Книжка называется не без выпендривания — «САПЕР-ЛИПОПЕТ, или ЕСЛИ БЫ ДА КАБЫ, ДА ВО РТУ РОСЛИ ГРИБЫ…»
— Я же тебе десятый раз объясняю: Горбачев учит нас демократии, — сказал я. — Надписывай, пожалуйста.
Он надписал: «Дорогому Вике Конецкого от Вики Н… Paris 17/1.87».
Я отдарил шикарным арктическим сувениром — атомоход «Ленин» во льдах, цветной, стереоскопический.
Падежное окончание «кого» вместо «кому» говорит о том, что шесть или даже семь кружек парижского пива в некотором роде заменяют русское пол-литра.
— Небось в аэропорту в мусорную корзину бросишь? — настаивал Виктор Платонович.
— Нет, и в прежние времена твою книжку никогда не бросил бы!
— Сначала почитай.

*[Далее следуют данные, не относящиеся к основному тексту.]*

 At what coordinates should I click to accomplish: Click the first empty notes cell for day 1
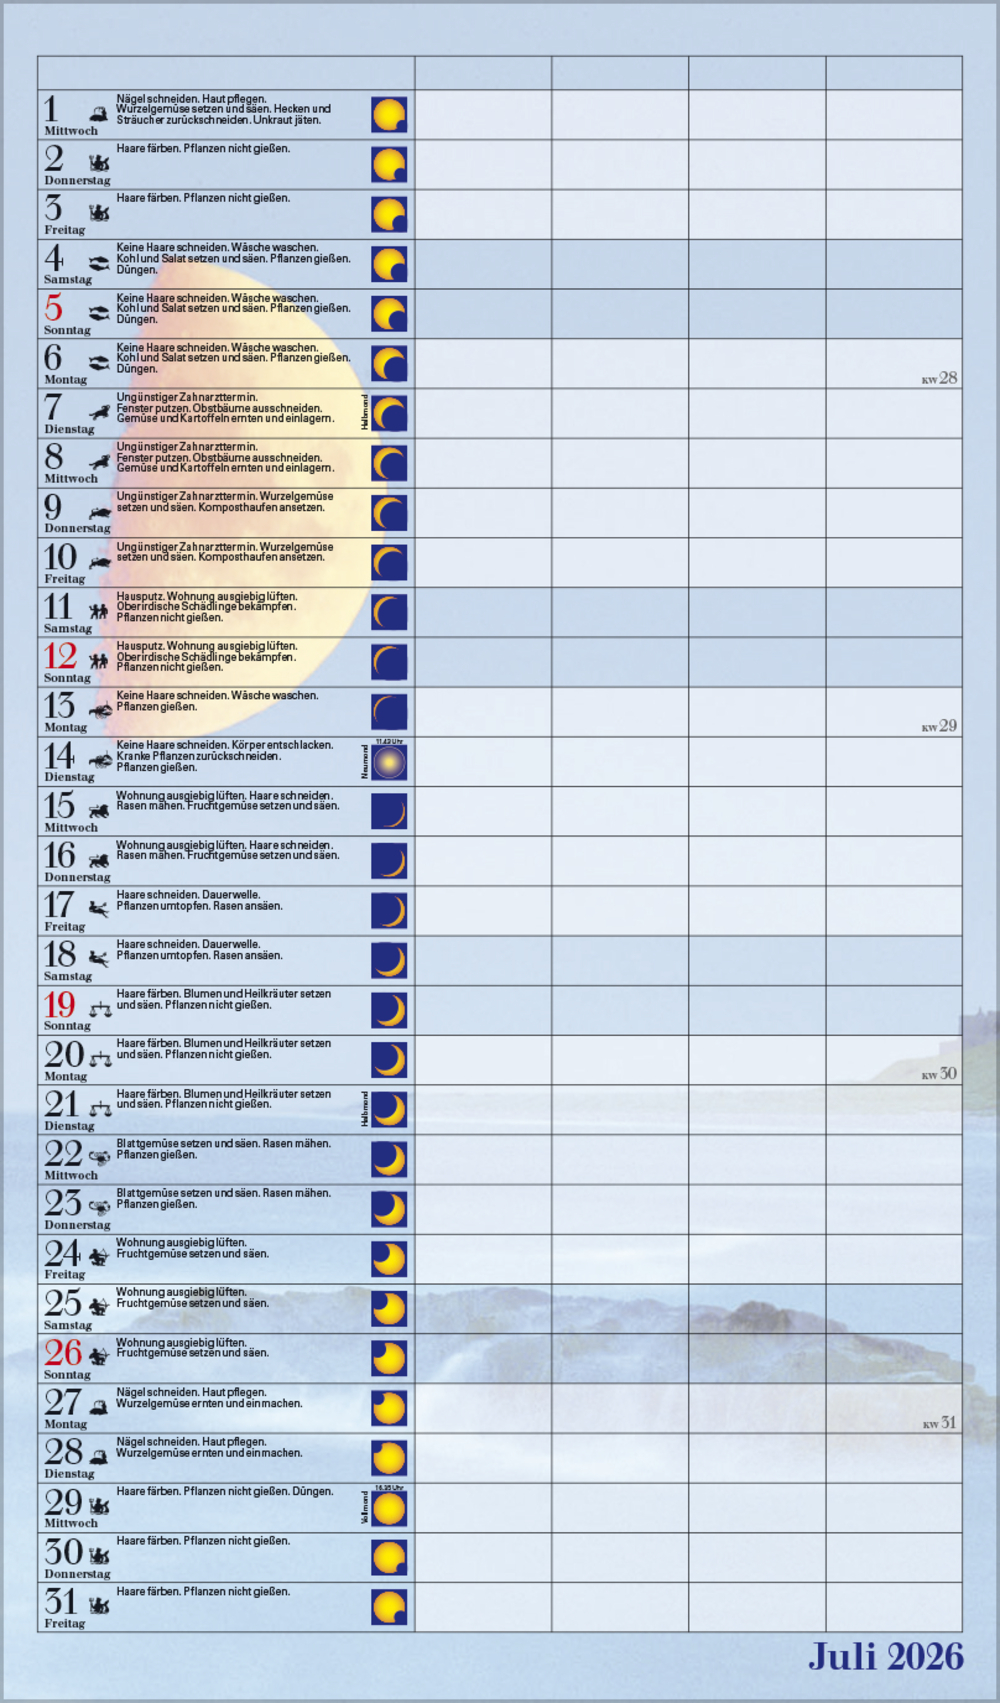(483, 115)
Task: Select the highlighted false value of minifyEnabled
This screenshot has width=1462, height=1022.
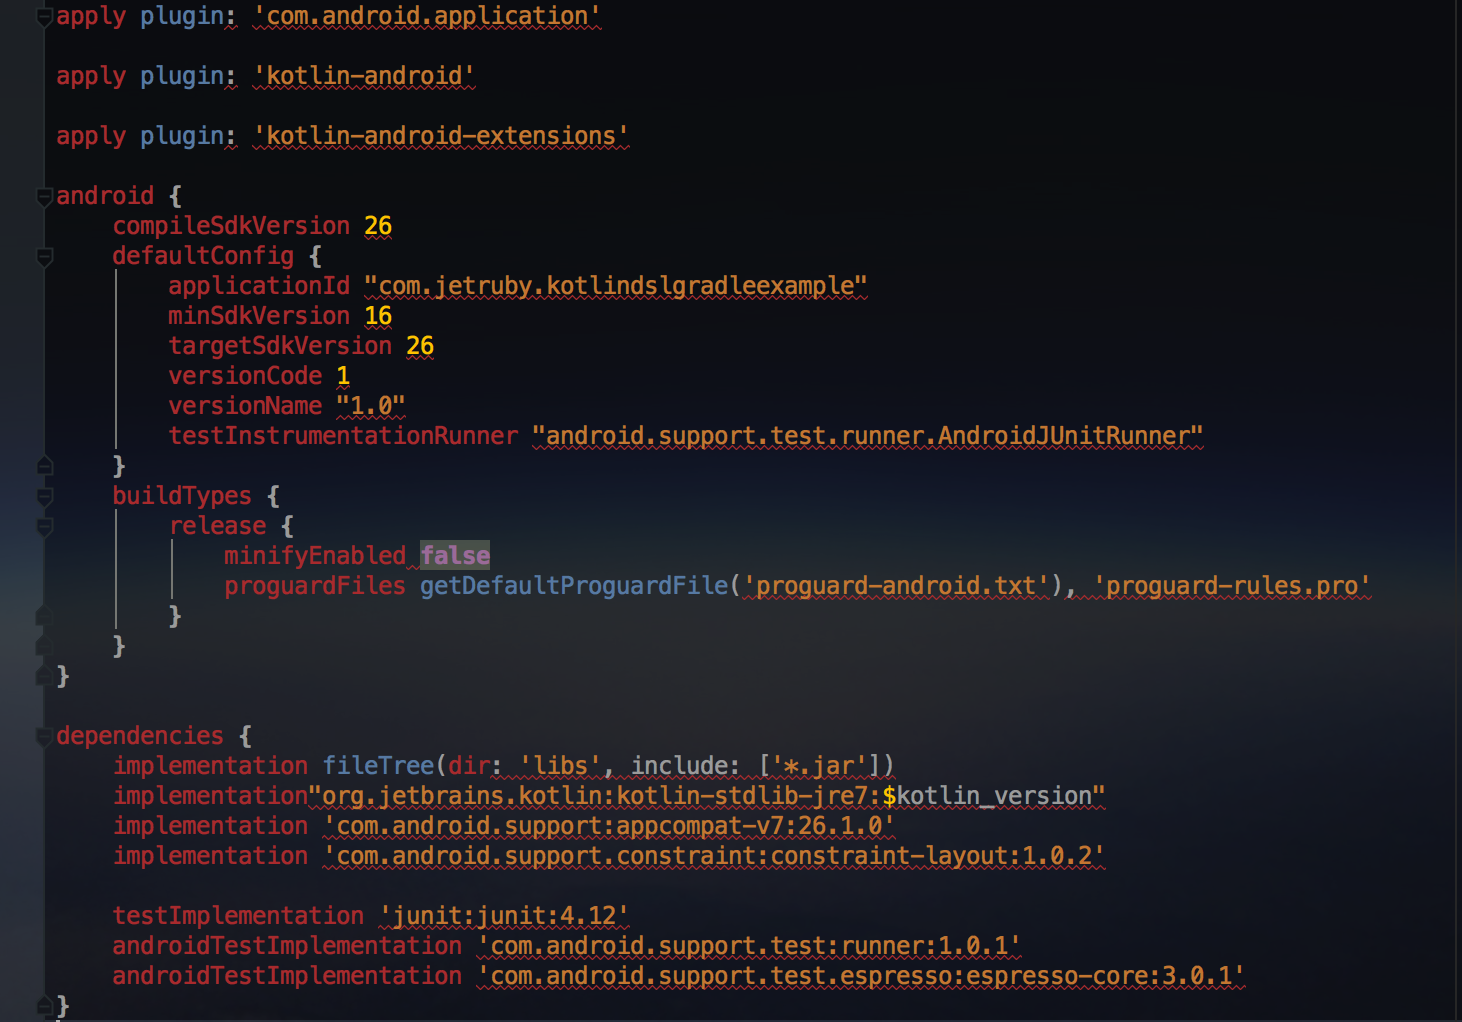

Может, все-таки лучше будет бросить.
Он за меня беспокоился и боялся.
— Ладно, прочитаю до отлета, — сказал я и примолк, ибо приближался сложный момент расставания. Я собирался подарить его сыну свой на 100 % советский шарф и запонки, но опасался, что Некрасов сочтет это оплатой за угощение и вообще чем-то оскорбительным для бедного эмигранта.
Но когда я протянул ему шарф и выстегнул из манжет запонки, он ни оскорбленно, ни недоуменно вести себя не стал. Просто сказал:
— Спасибо. Сыну будет приятно. Он у меня русский парижанин. А вот внук уже француз… — и сунул шарф в карман пальто.
— Ей-богу, страшно на твою голую грудь смотреть, — сказал я. — Пока-то накинь шарф на шею.
Этот совет он проигнорировал, а меня отдарил авторучкой-фломастером.
— Если книжку отберут, то хоть ручка останется, — сказал он.
— Я же глава официальной делегации. Таких у нас в таможне не досматривают. Забыл уже?
Этой ручкой я стараюсь вовсе не писать, чтобы она дольше жива была, чтобы дольше заправка не кончилась. И она все еще жива и сегодня. Черная изящная ручка, хотя и обыкновенный ширпотреб.
На улице расстались не сразу. Искали антиникотиновый мундштук для Гии Данелии. Обошли штук пять табачных магазинов, но такой, как Гия просил, не обнаружили.
Это Некрасова расстроило.
Затем Виктор Платонович проводил меня до гостиницы. И даже вошел вместе со мною в вестибюль. Или расставаться не хотелось. Или, что тоже может быть, решил проверить меня «на подбрасывание».
Есть такое военно-флотское выражение, происходит оно из торпедных дебрей, сохранилось еще от времен паро-газовых торпед. А в переносном смысле обозначает: «Струсишь или не струсишь». И вот, возможно, комбат решил посмотреть, не побоюсь ли я показаться вместе с диссидентом в месте, где возможна встреча с моими попутчиками или соглядатаями.